Now, he’s not only looking to make correct decisions on the court, he’s looking to make them quicker … before defenses have an opportunity to adjust.

It’s paying off. His assist rate is at an all-time high and his turnover percentage has never been lower in a Hawks uniform. Perhaps most conspicuous in the growth of Atlanta’s frontcourt complement to Horford, though, has been his scoring acumen, as he’s stretched his game beyond the 3-point arc (35.9 percent) while still punishing opponents inside.

"Most of those guys are either one or the other," Budenholzer said. "The fact that he can make a 3 and a perimeter shot at a pretty high rate, that just opens up his dribble-drive game. It’s what makes him pretty unique. He can make so many plays."

Among all players with at least 20 post-up possessions this season, Millsap’s 1.37 points per possession ranks No. 1 in the league. Using the same parameters in pick-and-roll situations, he ranks as the 10th-most efficient roll man — and that’s with Budenholzer pushing his point guards to continue improving their decision-making and getting the ball to Millsap in better positions. Those can be devastating numbers for a defense that has to account for him 22 feet away from the rim.

All of this interior proficiency comes in spite of his 6-foot-8 frame.

"I think when you’re a lot shorter than the 7-footers or your peers at that position, you learn to adapt," Millsap said. "Figure out different ways of putting the ball in the basket, ways of not getting your shot blocked, ways to get your shot off."

In another era, the frontcourt-dominant times of yesteryear, this ongoing individual evolution might not have been possible. Millsap entered the league as college basketball’s reigning prince of rebounding and his offensive game all but mandated he remain within arm’s reach of the rim. His average field goal distance as a rookie? Four feet. He was the Jazz’s frontcourt workhorse. This career route would have worked well — he was a viable NBA presence in Utah’s paint.

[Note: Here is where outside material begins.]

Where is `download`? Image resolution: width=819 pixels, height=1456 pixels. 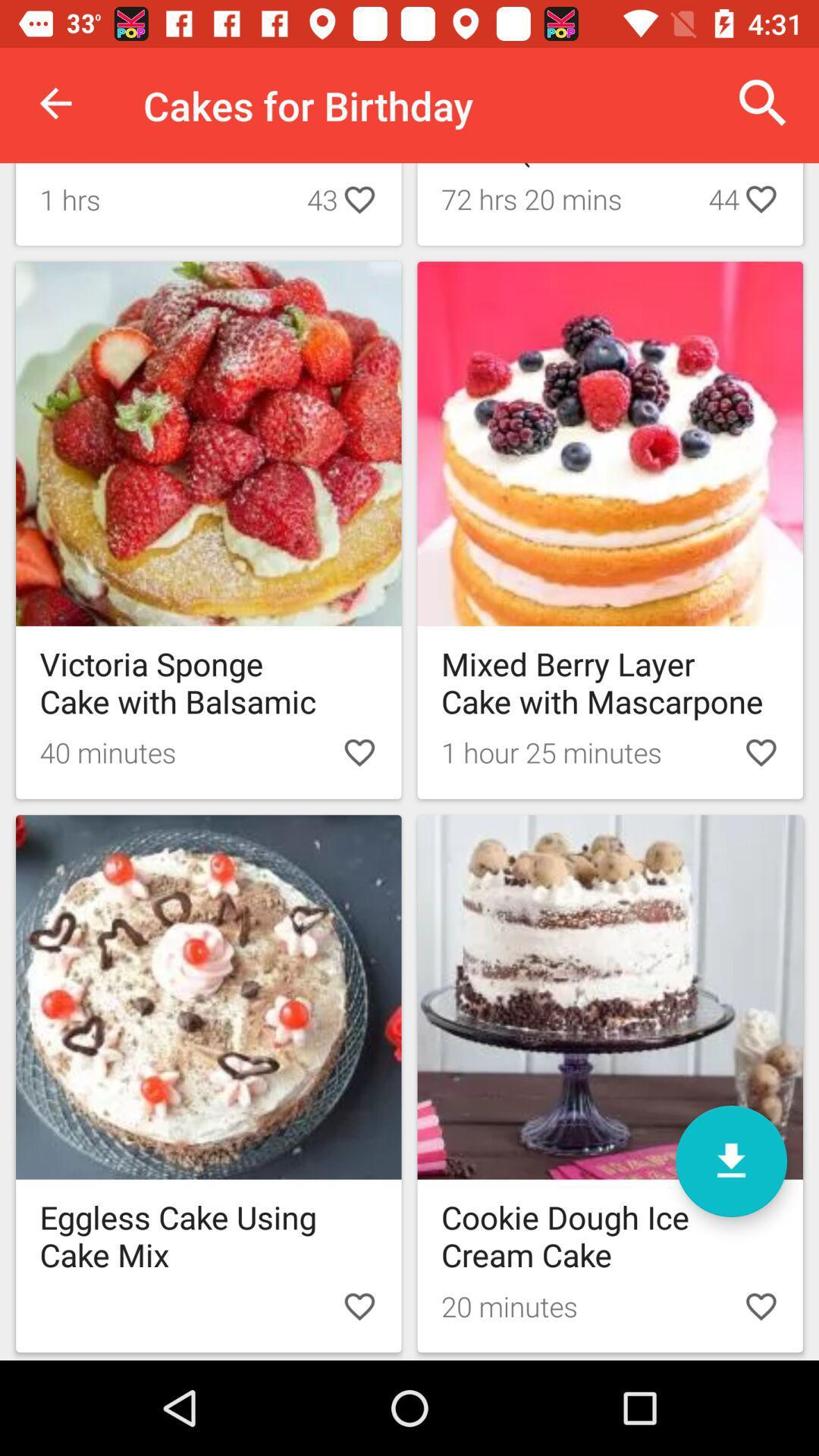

Another era, or perhaps another player, might have allowed that career path to play out.

The small-ball revolution has permitted Millsap to avoid being pigeonholed. Players like Golden State Warriors star Draymond Green — another "tweener" the Hawks franchise expressed interest in during pre-draft workouts in 2012 — or even Orlando’s Tobias Harris are among the current generation of do-everything point forwards, capable of defending wings and big men, leading a fast break or hitting the boards. Prior to Wednesday night’s game, Alvin Gentry, head coach of all-world Pelicans big man Anthony Davis and Green’s former assistant coach at Golden State, projects that the NBA game will increasingly demand each position to shoot and make plays all over the floor.

"If you look around most of those positions, and even the five position — I watched (No. 1 draft pick Karl-Anthony) Towns last night from Minnesota and he’s every capable of stepping out on the floor. I’ve seen him jump up and shoot a 3-pointer, put the ball down," Gentry said. "I think nowadays those are the kinds of guys that you see at the 4 and 5 position.

"Millsap is basically a 3-man that has converted to that power forward spot and he puts a lot of pressure on you. … What it does is that it spreads your defense more and it allows for guys like Korver to come off screens and you can’t help nearly as much as you normally have to."

Though Millsap has the security of a three-year contract, and the comfort level that comes with it, his player option allows him to re-enter a free-agent market flush with cash following the league’s projected salary cap increase from $70 million to $108 million for the 2017-18 season. It’s unlikely his next contract pays for his prime but, at least during Budenholzer’s tenure, players’ best years have not adhered to a strict timeframe in Atlanta.

At 30, Millsap has done just about everything except slow down.

That’s a problem for the East.

"Personally, I was not going to let what other people say about me be true. I came in as a rebounder. I always wanted to grow my game and expand my game, get better," Millsap said of his development process. "With that, over time, the NBA is changing. It’s going to more of a stretch-four, things that meet my qualifications. The timing was perfect."